In one example, the UN report cites Darrell Fair who is currently still serving a 50-year sentence in an Illinois prison despite evidence of torture established previously by the Illinois torture inquiry and relief commission, a state agency.
Fair was charged in 1998 with murder of a man shot during an armed robbery. The report said that during 30 hours of detention, Fair was beaten and denied access to food and medicine during interrogation, without a lawyer or being read his rights.
A confession was written by the state’s attorney implicating Fair but he never signed it and there was a lack of evidence connecting him the crime, while a co-defendant gave a contradictory account of the crime.
The UN committee against torture has repeatedly condemned the US government and the city for failing to resolve cases.
In 2013 Rahm Emanuel, who was then the mayor of Chicago, after serving as President Barack Obama’s chief of staff, and is currently the US ambassador to Japan, apologized for a “dark chapter” in the city’s history. In 2015 the city agreed to a package of reparations for victims.
But many promises remain unfulfilled. And an investigation by the Guardian in 2015 found that Chicago police kept up a tradition of brutal interrogations in the post-Burge era, including thousands being detained in a secret warehouse.

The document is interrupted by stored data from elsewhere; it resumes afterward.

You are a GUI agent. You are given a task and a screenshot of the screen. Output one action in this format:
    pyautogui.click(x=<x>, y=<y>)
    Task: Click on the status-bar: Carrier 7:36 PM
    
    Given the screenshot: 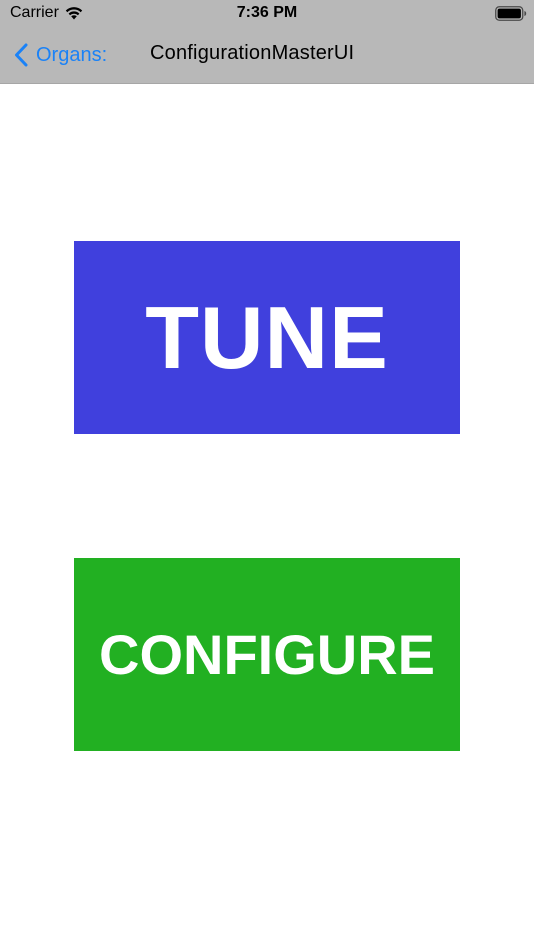 What is the action you would take?
    pyautogui.click(x=267, y=14)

The UN experts echoed much of what the Chicago campaign group Mamas Activating Movements for Abolition and Solidarity (Mamas) has been saying for decades.
The Mamas campaign reached out to Ashwini, UN special rapporteur on racial discrimination, in 2019 about unresolved cases, which helped the UN conduct its latest investigation.
“These individuals have all this evidence of torture, and for many of the cases, it’s already been determined that they’re innocent,” said Dr Nadine Naber, Mamas founder and a professor of gender and women’s studies at the University of Illinois, Chicago.
The UN group concluded that many individuals who remain imprisoned were detained on the basis of torture and ill treatment by the police following flawed and unlawful criminal proceedings.
“They risk dying in prison if adequate action is not taken,” the report said.
In response to the UN report, the US government wrote back, via Michele Taylor, the US ambassador to the UN human rights council, that a federal investigation in 2017 had found “a pattern or practice of using force, including deadly force” by police in Chicago, in violation of the constitution, and the city agreed to federally enforceable compliance with the law and independent monitoring.
However the UN group concluded in its new report that “significant gaps” remain in measures taken and authorities are “acting too slowly”.
Naber said the US government’s response was “pretty horrible”. She added: “It just basically says, ‘we’ve already dealt with this issue’.”
The Guardian contacted the city of Chicago and the Cook county state’s attorney’s office for comment, but did not receive responses.
“A just society must address past wrongs and put in place all measures to prevent recurrence,” the UN experts said in a statement.